This recipe adds a zingy sweetness to any dinner party. It’s traditionally served with diced red onions and fresh pineapple, but you can add all your favourite taco toppings. Recipe courtesy of
Serves six (about 15 small tacos)
Recipe courtesy of Gabby Peyton, thefoodgirlintown.com
2 cups (500 ml) pineapple chopped
½ cup (125 ml) red onion chopped
2 cloves garlic crushed
1/3 cup (78 ml) cup maple syrup
2 Tbsp (30 ml) apple cider vinegar
2 chipotle peppers in adobo sauce
2 Tbsp (30 ml) lime juice
1 Tbsp (15 ml) chili powder
1 tsp (5ml) cumin
½ tsp (2.5 ml) paprika
1¼ tsp (6.25 ml) salt
½ tsp (2.5 ml) pepper
2-3 lbs (907 to 1,361 g) pork shoulder
Combine chopped pineapple and onion, garlic, maple syrup, apple cider vinegar, peppers, lime juice, chili powder, cumin, paprika, salt, and pepper in a food processor and blend until fully combined.
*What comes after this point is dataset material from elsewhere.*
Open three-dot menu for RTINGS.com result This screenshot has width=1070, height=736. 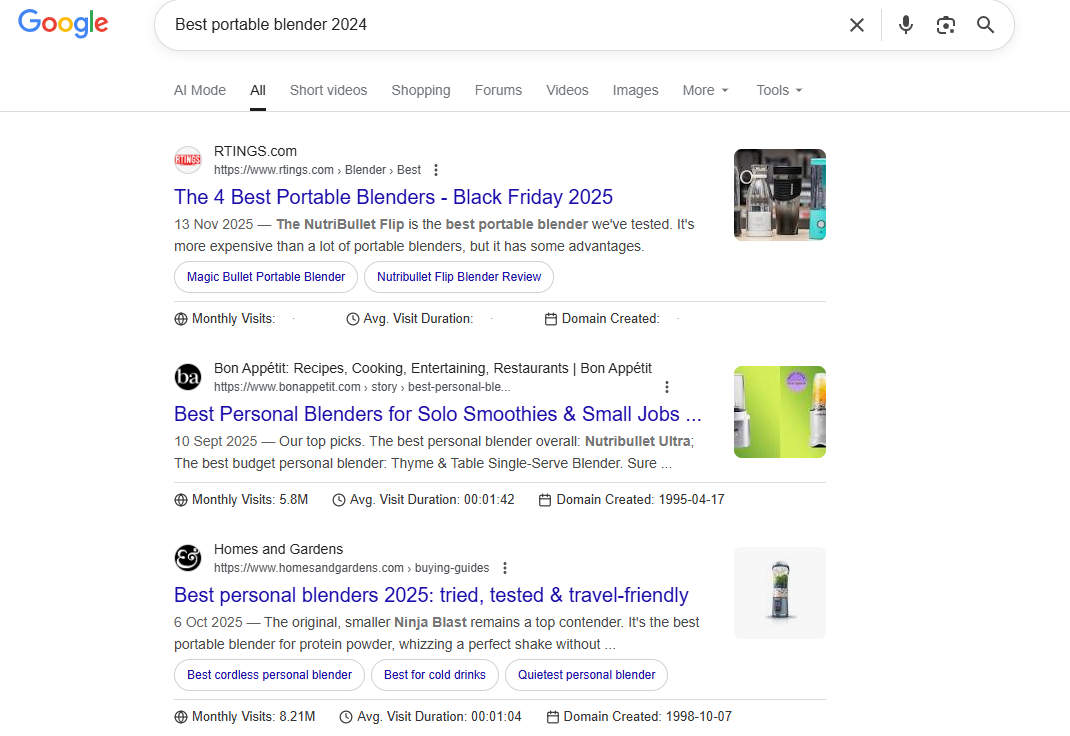point(435,170)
Set aside.
Trim excess fat from pork shoulder and cut into two-inch chunks.
Put pork shoulder and marinade in a sealed container or zipper bag to marinate in the fridge for 1–8 hours.
When it’s time to cook, add pork and marinade into the Instant Pot.
Cover, seal pressure valve and cook on high 45 minutes.
When done, let pork rest for at least 10 minutes before releasing pressure valve.
Shred the pork using two forks.
Serve on tortillas with your favourite toppings like sliced pickled red onion and pineapple. Optional: cheese, avocado, salsa, and sour cream.